START Record list
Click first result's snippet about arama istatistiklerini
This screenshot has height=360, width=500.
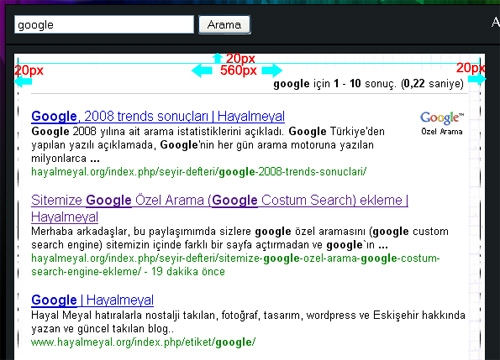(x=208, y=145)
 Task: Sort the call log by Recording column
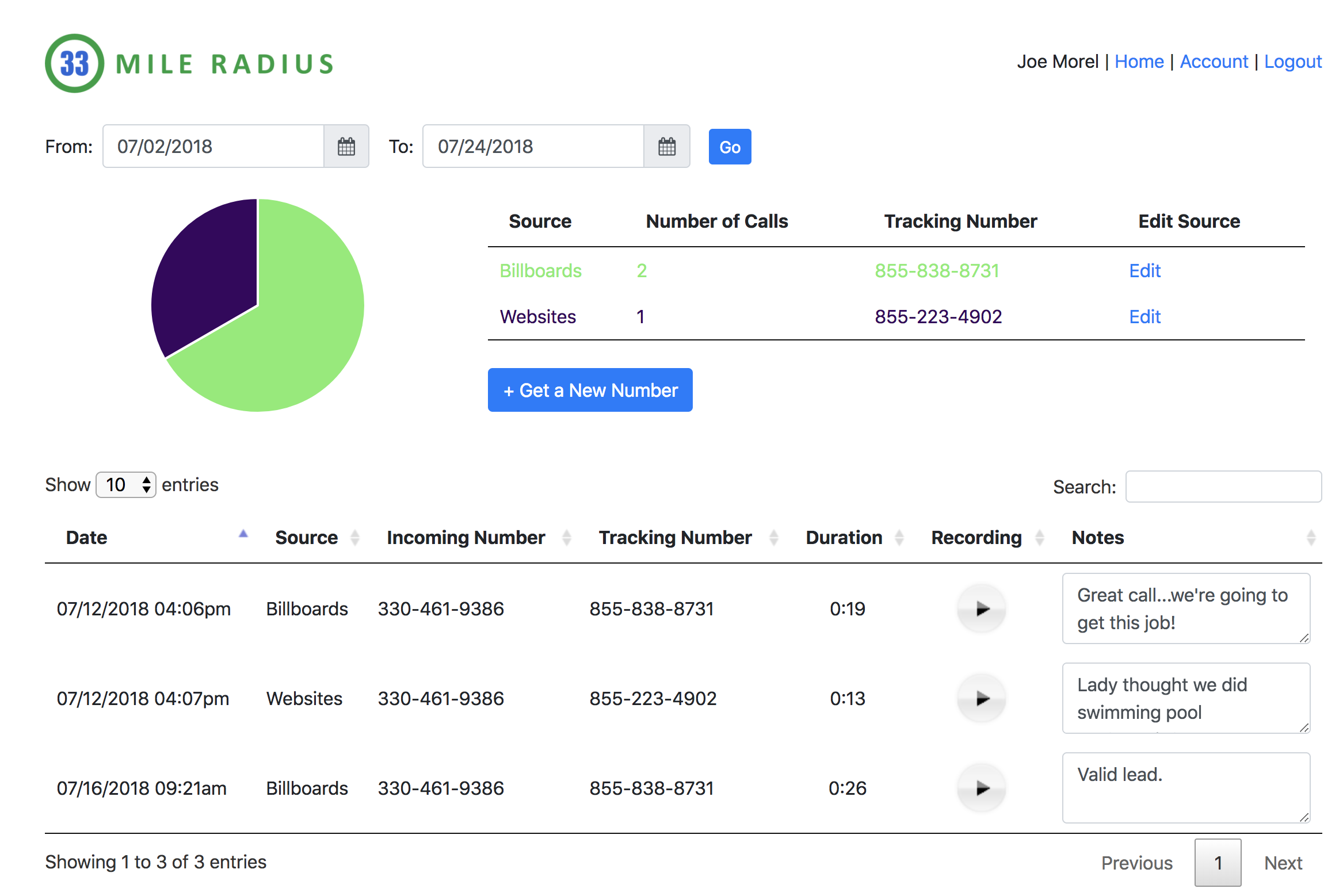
END Record list
START Record list
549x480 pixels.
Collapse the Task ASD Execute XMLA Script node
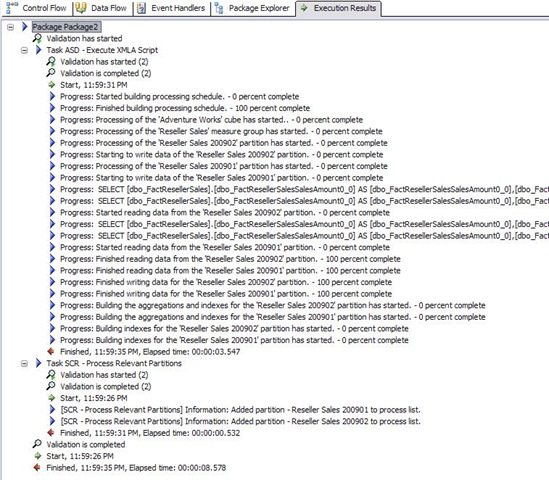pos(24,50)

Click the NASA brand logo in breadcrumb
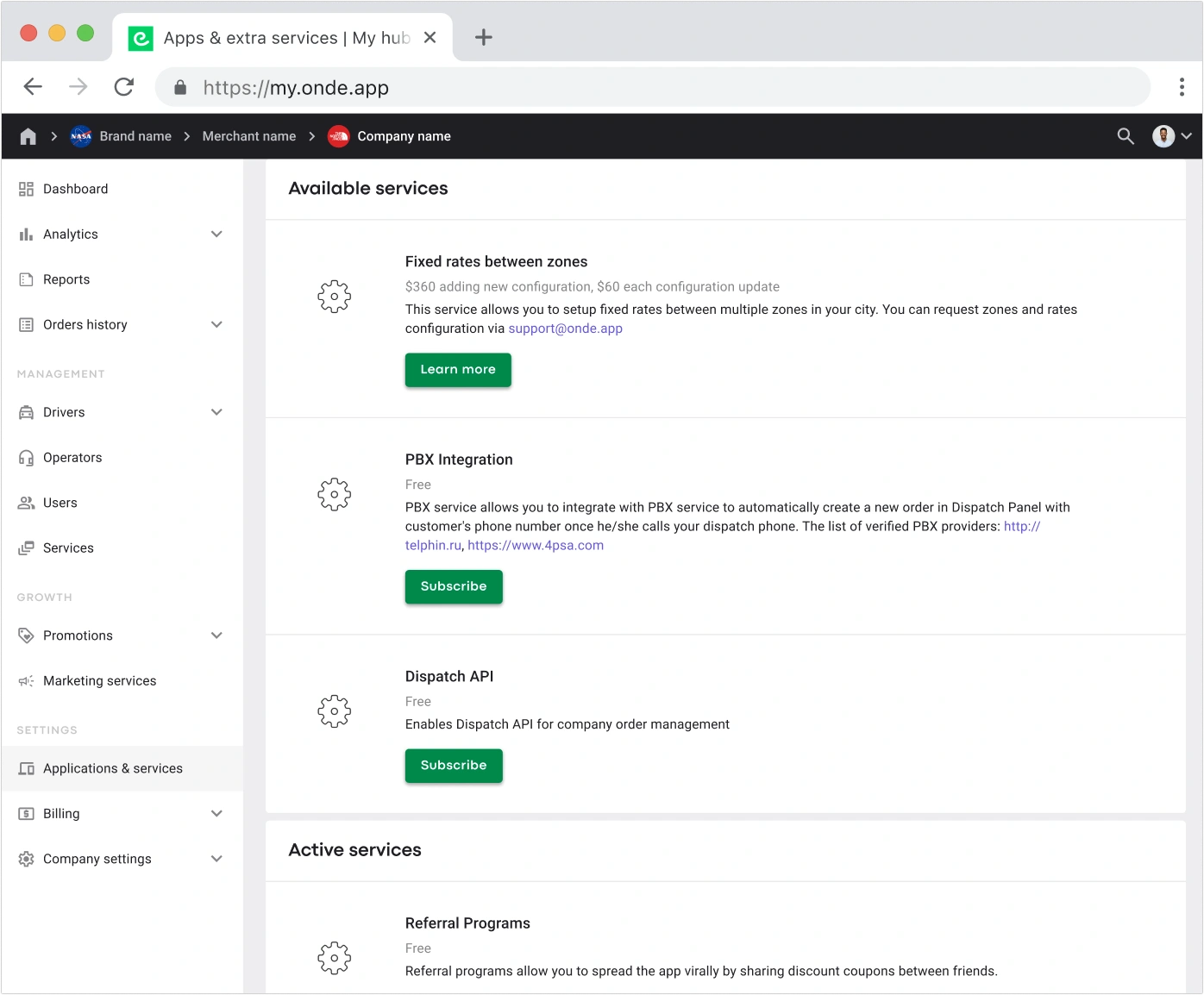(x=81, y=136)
END Record list
● **Aim**: Please echo the items from the line with "549x480 pixels." up to and including the line with "(x=81, y=136)", leaving the pictures out.

● **Answer to the task**:
549x480 pixels.
Collapse the Task ASD Execute XMLA Script node
pos(24,50)

Click the NASA brand logo in breadcrumb
(x=81, y=136)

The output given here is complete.